**SUPPLIED RECORDS**
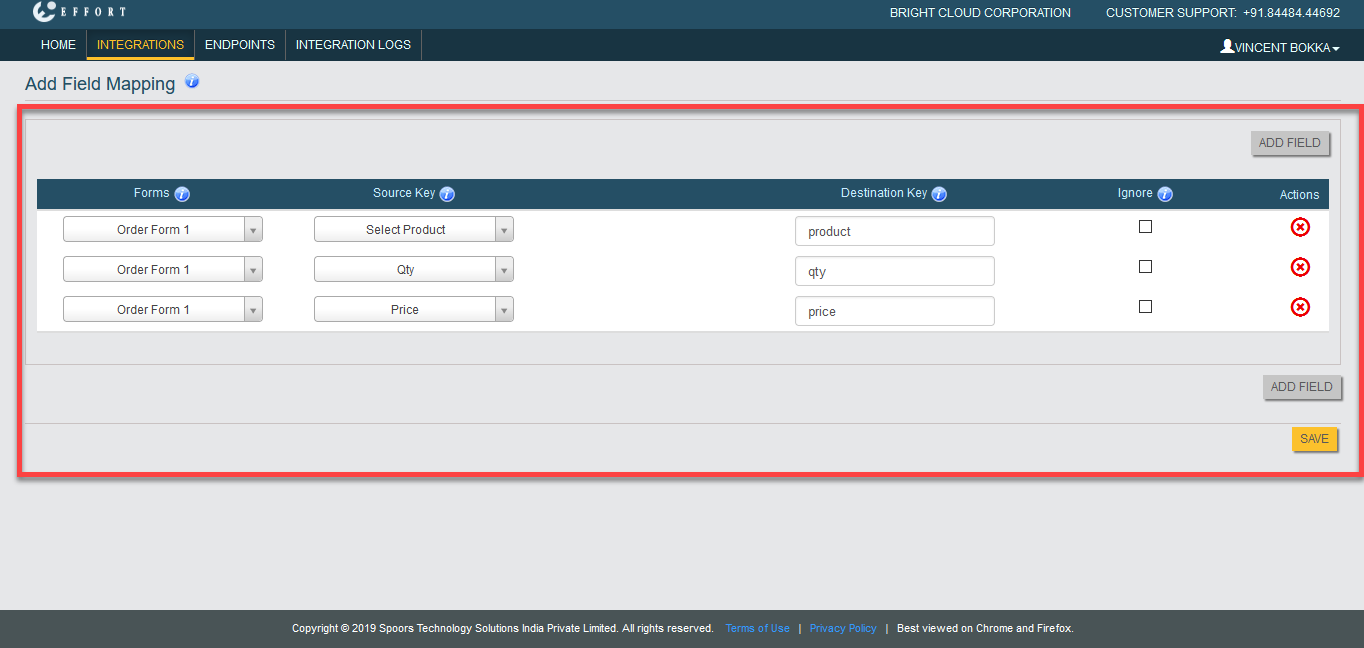The width and height of the screenshot is (1364, 648).
Task: Click the qty destination key field
Action: point(894,271)
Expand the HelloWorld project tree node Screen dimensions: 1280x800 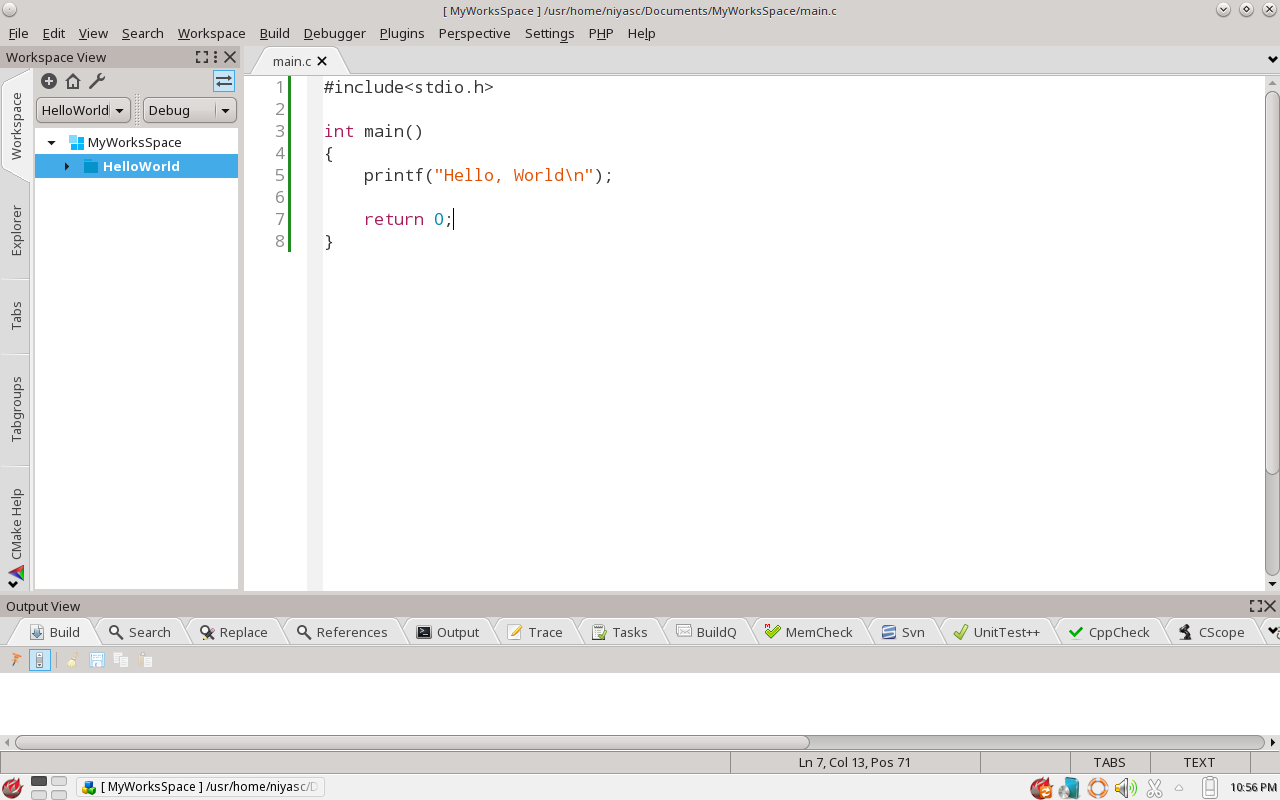pos(66,166)
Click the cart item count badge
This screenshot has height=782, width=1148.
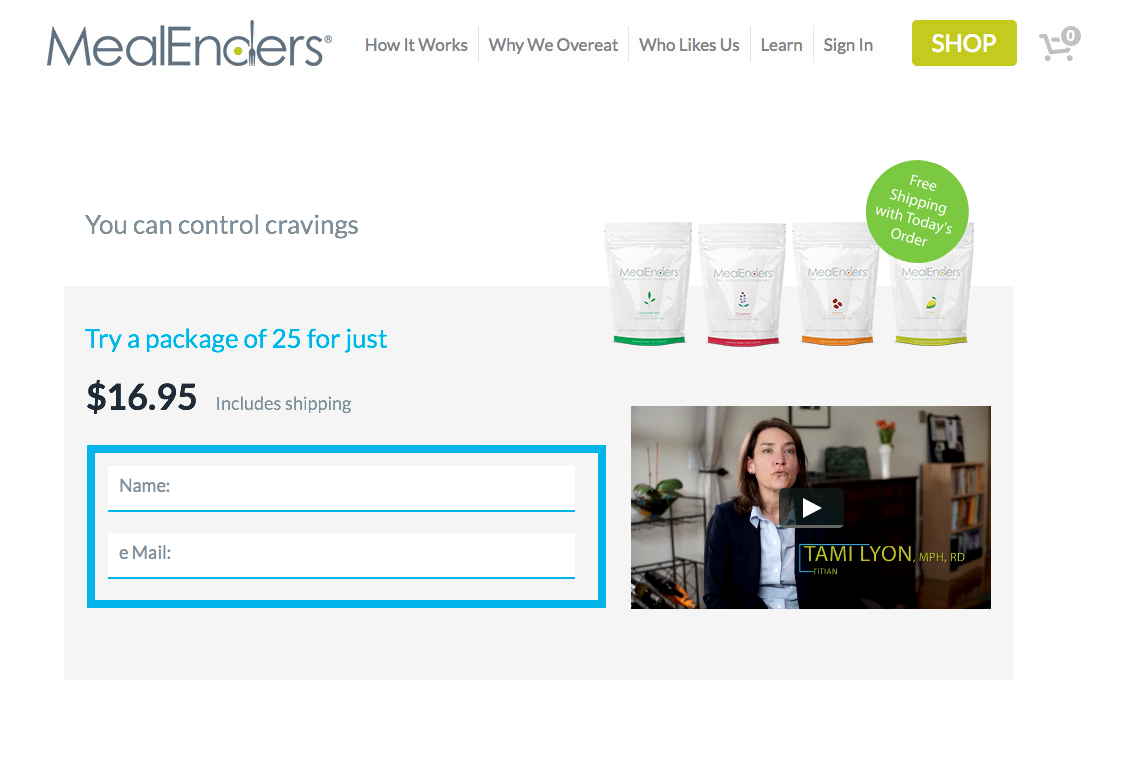point(1070,35)
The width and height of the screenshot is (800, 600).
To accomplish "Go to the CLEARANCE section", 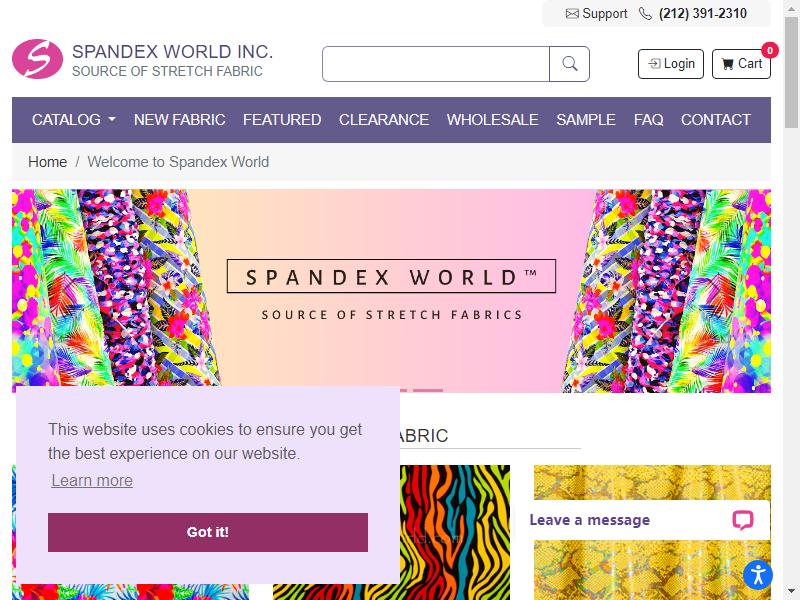I will 384,120.
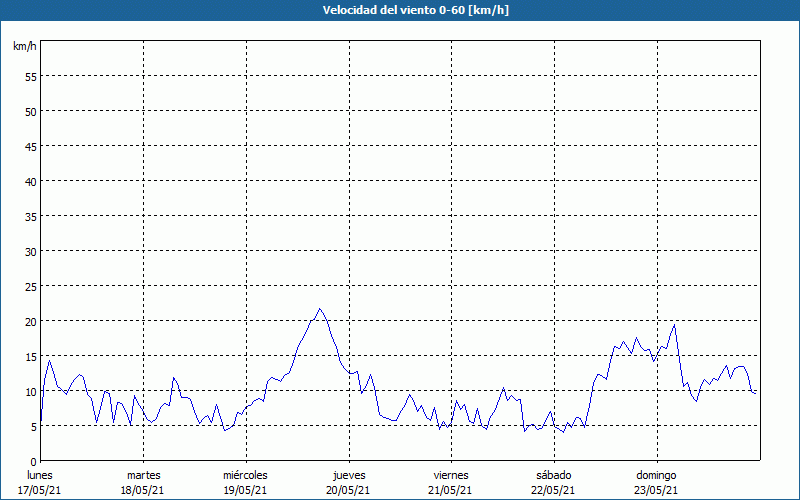Select the 'martes' day label
This screenshot has height=500, width=800.
tap(143, 475)
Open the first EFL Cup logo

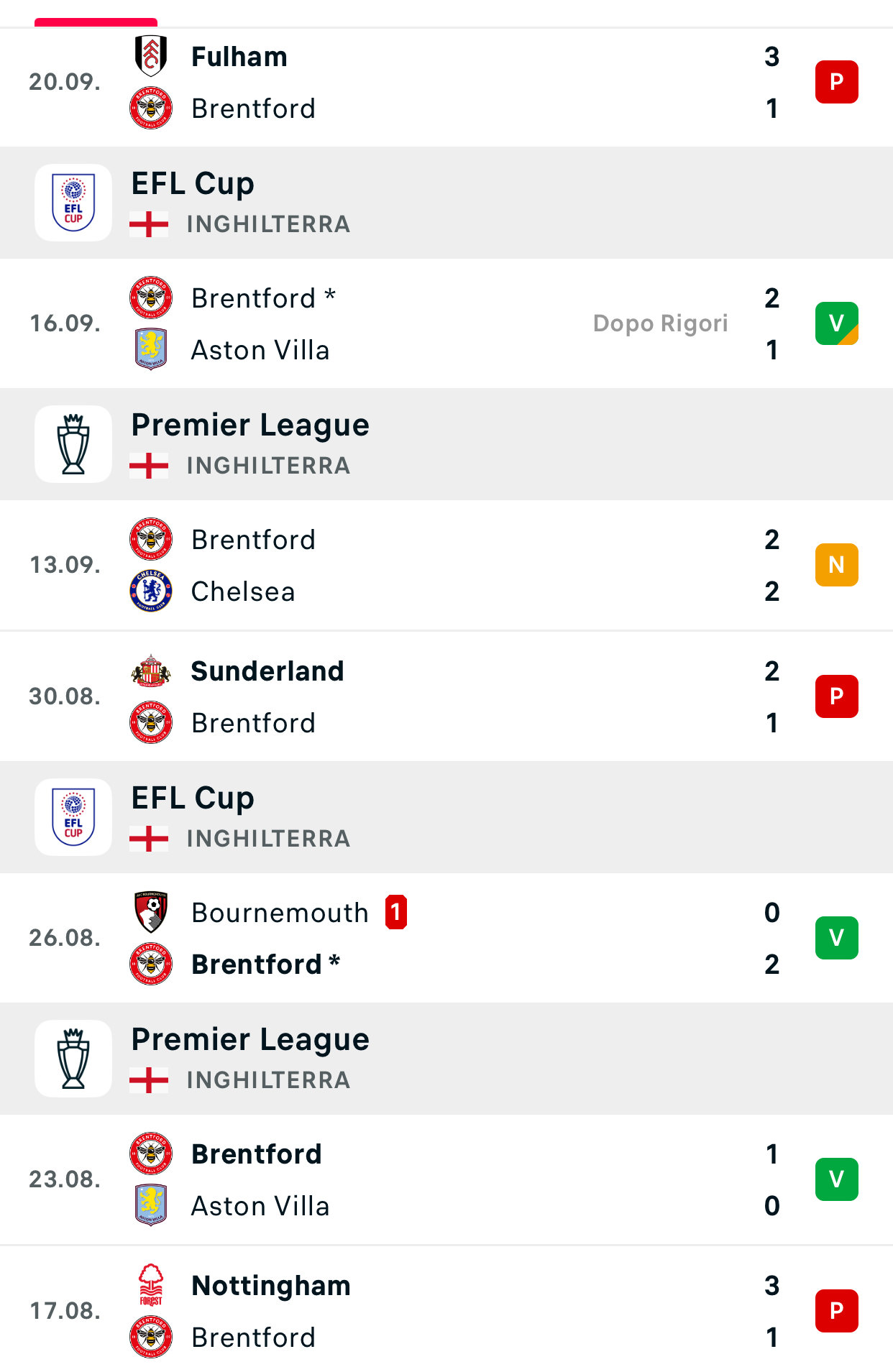[x=73, y=203]
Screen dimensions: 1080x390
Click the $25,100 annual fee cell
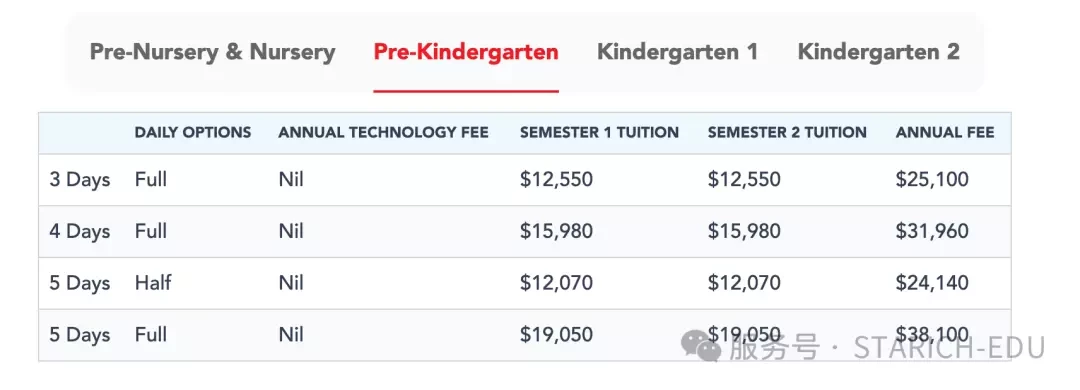pyautogui.click(x=932, y=180)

**GOAL OF THE EXERCISE**
What are the lines above from the one with "This screenshot has height=782, width=1148." to the one with "The width and height of the screenshot is (800, 600).", both included? Reproduce them exactly, without pictures.

**WRITTEN RESPONSE**
This screenshot has height=782, width=1148.
point(1070,35)
The width and height of the screenshot is (800, 600).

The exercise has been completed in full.